▶ [Exercise directions] Tally the lines containing "dropdown" in this data. Respond with the tally alone.

-------

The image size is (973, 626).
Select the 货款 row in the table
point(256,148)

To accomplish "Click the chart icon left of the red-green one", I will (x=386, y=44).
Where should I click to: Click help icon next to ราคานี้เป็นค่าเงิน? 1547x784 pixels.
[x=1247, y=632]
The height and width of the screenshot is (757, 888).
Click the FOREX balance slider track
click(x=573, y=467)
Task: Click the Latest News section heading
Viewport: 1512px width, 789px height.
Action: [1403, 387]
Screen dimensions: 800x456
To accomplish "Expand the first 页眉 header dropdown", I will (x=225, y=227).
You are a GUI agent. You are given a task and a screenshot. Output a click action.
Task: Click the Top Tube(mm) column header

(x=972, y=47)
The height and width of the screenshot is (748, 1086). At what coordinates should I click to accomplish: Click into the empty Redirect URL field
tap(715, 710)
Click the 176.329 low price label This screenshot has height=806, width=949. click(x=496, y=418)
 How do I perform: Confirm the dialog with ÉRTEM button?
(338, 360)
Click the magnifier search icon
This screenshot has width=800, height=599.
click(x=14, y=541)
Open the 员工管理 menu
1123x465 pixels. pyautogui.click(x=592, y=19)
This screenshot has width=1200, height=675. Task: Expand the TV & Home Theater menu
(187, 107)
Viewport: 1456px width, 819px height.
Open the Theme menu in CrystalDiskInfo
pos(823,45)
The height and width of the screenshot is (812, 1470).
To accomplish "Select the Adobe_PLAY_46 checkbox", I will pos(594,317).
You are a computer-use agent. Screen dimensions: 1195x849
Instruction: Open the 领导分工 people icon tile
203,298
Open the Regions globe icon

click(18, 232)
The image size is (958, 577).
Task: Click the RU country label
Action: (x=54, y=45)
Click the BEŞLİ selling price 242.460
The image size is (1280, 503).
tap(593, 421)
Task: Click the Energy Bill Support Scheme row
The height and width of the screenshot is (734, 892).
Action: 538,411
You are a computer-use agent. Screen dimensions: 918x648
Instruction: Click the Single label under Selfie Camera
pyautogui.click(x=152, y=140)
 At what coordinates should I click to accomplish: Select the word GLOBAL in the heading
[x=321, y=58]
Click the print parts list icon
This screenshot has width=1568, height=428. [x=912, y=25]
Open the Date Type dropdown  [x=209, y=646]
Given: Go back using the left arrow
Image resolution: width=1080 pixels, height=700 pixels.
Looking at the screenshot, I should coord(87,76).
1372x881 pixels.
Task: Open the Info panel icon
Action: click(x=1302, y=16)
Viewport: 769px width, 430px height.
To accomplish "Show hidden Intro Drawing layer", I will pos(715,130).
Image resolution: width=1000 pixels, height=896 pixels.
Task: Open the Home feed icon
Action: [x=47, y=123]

-------

▶ [Written reply] 2